## What you have to do
Swap "GUI agent" for "interface agent" in the lines from the start of the records through the line containing "pos(97,464)", and reproduce those lines with all else unchanged.

## Data for the task
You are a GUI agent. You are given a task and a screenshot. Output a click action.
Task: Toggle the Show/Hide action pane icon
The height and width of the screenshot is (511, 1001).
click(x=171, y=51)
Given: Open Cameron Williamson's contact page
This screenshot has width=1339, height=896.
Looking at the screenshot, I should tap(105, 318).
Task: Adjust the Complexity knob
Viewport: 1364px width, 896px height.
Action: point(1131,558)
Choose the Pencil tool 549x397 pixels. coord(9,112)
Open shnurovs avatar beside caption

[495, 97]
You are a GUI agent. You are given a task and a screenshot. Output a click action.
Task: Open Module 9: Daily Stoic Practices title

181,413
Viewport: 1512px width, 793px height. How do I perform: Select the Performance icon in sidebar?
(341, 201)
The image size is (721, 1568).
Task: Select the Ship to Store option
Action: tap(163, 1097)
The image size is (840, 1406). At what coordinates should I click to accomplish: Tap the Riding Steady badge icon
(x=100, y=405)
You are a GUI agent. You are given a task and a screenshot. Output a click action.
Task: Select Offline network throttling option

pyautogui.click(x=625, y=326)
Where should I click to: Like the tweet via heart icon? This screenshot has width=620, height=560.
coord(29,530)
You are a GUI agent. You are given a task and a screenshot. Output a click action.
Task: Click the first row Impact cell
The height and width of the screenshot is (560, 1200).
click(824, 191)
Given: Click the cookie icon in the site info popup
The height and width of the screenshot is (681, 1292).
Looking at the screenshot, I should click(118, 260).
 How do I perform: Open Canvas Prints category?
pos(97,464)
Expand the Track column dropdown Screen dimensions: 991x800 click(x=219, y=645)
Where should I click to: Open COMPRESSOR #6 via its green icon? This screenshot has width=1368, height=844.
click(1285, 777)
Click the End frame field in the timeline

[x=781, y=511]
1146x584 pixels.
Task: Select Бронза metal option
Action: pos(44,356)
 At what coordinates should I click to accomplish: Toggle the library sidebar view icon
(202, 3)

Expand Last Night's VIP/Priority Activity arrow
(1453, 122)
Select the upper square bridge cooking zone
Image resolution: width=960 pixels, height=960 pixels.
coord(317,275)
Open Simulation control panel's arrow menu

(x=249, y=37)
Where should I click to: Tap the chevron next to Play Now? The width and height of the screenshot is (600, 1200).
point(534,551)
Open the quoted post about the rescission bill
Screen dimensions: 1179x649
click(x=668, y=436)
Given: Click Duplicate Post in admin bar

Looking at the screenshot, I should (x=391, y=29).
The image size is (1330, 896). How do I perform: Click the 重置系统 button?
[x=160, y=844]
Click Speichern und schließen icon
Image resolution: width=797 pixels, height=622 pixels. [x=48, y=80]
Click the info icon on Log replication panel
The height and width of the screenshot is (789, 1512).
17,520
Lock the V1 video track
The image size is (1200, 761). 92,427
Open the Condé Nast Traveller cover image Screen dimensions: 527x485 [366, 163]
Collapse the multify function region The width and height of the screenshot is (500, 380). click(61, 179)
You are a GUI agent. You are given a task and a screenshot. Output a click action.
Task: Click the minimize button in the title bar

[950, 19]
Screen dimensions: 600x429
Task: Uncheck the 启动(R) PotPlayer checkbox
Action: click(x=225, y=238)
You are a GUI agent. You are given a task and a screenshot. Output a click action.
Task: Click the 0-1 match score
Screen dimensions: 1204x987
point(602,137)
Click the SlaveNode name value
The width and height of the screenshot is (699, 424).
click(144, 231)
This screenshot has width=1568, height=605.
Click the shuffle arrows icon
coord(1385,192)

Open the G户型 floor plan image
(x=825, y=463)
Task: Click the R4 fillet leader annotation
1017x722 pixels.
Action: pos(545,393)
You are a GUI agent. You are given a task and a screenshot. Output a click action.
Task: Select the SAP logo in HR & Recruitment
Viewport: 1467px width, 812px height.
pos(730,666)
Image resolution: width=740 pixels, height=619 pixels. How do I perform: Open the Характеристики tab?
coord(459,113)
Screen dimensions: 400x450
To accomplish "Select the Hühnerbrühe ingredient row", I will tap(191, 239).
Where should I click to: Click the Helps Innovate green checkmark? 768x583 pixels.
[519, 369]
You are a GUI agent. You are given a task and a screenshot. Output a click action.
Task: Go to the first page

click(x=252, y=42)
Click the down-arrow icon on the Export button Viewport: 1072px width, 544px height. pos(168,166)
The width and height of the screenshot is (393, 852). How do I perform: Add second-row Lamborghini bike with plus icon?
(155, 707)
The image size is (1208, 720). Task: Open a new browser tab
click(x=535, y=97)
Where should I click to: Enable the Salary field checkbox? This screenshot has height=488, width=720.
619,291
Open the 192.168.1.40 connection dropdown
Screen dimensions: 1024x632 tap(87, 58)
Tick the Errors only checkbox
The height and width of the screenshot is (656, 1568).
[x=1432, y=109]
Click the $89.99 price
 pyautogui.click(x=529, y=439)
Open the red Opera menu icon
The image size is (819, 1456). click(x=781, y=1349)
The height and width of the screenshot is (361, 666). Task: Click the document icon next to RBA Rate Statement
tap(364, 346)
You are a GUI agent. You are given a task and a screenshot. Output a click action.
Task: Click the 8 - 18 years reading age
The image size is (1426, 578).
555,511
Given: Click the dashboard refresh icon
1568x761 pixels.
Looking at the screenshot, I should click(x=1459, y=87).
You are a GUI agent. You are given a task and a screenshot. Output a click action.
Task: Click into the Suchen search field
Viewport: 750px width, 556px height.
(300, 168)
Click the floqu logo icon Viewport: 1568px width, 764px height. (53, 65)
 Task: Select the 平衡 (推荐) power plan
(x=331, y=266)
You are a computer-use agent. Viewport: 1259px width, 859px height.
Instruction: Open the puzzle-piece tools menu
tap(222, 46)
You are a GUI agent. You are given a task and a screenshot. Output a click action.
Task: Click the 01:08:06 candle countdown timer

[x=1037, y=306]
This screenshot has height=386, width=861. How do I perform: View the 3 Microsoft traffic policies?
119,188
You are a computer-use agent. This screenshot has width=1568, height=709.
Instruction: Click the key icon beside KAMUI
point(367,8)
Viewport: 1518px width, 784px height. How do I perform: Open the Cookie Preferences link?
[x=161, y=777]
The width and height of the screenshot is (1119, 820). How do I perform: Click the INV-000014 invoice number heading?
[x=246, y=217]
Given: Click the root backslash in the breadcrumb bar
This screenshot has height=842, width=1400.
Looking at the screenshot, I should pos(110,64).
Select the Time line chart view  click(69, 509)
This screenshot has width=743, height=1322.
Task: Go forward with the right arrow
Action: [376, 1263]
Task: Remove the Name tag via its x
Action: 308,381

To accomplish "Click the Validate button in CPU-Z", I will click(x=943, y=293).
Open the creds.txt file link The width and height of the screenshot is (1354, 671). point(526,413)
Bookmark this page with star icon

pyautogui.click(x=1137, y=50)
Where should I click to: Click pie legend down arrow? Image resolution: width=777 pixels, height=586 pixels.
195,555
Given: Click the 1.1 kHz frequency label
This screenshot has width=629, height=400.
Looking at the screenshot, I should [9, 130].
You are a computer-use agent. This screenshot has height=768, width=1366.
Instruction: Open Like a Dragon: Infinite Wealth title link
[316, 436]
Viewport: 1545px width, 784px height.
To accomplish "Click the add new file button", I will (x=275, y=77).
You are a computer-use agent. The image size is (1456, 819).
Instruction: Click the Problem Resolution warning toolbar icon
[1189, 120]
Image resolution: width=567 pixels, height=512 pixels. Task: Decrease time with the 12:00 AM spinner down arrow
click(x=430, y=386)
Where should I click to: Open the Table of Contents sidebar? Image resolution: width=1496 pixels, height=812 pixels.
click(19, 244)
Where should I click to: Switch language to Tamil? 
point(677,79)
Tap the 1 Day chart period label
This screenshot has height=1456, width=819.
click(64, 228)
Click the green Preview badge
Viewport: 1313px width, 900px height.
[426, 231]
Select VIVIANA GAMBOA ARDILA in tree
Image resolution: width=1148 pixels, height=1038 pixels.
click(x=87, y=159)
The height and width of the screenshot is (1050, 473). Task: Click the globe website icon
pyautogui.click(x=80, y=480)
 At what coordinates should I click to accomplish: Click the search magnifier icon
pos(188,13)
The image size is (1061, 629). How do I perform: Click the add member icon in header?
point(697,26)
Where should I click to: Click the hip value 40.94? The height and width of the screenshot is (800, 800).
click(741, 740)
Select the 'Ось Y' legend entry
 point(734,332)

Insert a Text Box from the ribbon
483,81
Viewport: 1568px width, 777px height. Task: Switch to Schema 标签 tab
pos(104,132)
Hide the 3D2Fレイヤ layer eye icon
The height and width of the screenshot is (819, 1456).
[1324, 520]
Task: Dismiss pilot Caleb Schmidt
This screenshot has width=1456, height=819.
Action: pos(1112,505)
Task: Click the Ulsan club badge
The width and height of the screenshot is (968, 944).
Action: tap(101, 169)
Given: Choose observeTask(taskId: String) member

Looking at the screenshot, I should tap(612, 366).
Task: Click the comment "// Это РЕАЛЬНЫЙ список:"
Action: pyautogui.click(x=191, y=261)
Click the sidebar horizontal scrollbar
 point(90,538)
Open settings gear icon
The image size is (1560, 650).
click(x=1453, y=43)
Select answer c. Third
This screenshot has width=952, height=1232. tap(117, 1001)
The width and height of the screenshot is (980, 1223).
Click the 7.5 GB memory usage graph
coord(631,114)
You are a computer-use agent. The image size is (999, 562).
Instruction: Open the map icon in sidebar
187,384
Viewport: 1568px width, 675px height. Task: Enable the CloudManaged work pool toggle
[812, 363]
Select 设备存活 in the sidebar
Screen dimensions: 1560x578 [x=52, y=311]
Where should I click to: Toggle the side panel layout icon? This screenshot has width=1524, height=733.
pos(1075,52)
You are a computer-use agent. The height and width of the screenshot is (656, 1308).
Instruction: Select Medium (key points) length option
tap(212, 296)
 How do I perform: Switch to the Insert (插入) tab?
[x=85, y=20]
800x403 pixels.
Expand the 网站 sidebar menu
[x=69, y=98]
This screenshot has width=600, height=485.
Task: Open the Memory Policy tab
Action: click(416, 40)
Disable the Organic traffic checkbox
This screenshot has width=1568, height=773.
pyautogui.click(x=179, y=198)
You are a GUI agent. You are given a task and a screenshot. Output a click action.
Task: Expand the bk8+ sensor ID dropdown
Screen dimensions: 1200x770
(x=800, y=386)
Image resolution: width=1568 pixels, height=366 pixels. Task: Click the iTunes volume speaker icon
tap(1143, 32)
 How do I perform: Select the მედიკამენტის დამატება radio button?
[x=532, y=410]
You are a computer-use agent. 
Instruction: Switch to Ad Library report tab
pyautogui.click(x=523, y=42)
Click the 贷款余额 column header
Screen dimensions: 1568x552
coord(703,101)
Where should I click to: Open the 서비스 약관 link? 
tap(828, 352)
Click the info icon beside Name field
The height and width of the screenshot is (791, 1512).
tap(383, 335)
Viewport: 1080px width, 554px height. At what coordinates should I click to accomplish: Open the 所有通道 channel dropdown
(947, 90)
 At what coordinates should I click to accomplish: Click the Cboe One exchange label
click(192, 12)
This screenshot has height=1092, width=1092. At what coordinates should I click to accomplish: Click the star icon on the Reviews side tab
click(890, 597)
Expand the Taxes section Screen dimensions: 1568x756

## Expected answer
You are a interface agent. You are given a task and a screenshot. Output a click action.
Task: Toggle the Show/Hide action pane icon
The height and width of the screenshot is (511, 1001).
click(x=171, y=51)
Given: Open Cameron Williamson's contact page
This screenshot has width=1339, height=896.
Looking at the screenshot, I should tap(105, 318).
Task: Adjust the Complexity knob
Viewport: 1364px width, 896px height.
Action: point(1131,558)
Choose the Pencil tool 549x397 pixels. coord(9,112)
Open shnurovs avatar beside caption

[495, 97]
You are a interface agent. You are given a task and a screenshot. Output a click action.
Task: Open Module 9: Daily Stoic Practices title

181,413
Viewport: 1512px width, 793px height. How do I perform: Select the Performance icon in sidebar?
(341, 201)
The image size is (721, 1568).
Task: Select the Ship to Store option
Action: tap(163, 1097)
The image size is (840, 1406). At what coordinates should I click to accomplish: Tap the Riding Steady badge icon
(x=100, y=405)
You are a interface agent. You are given a task and a screenshot. Output a click action.
Task: Select Offline network throttling option

pyautogui.click(x=625, y=326)
Where should I click to: Like the tweet via heart icon? This screenshot has width=620, height=560.
coord(29,530)
You are a interface agent. You are given a task and a screenshot. Output a click action.
Task: Click the first row Impact cell
The height and width of the screenshot is (560, 1200).
click(824, 191)
Given: Click the cookie icon in the site info popup
The height and width of the screenshot is (681, 1292).
Looking at the screenshot, I should click(118, 260).
 How do I perform: Open Canvas Prints category?
pos(97,464)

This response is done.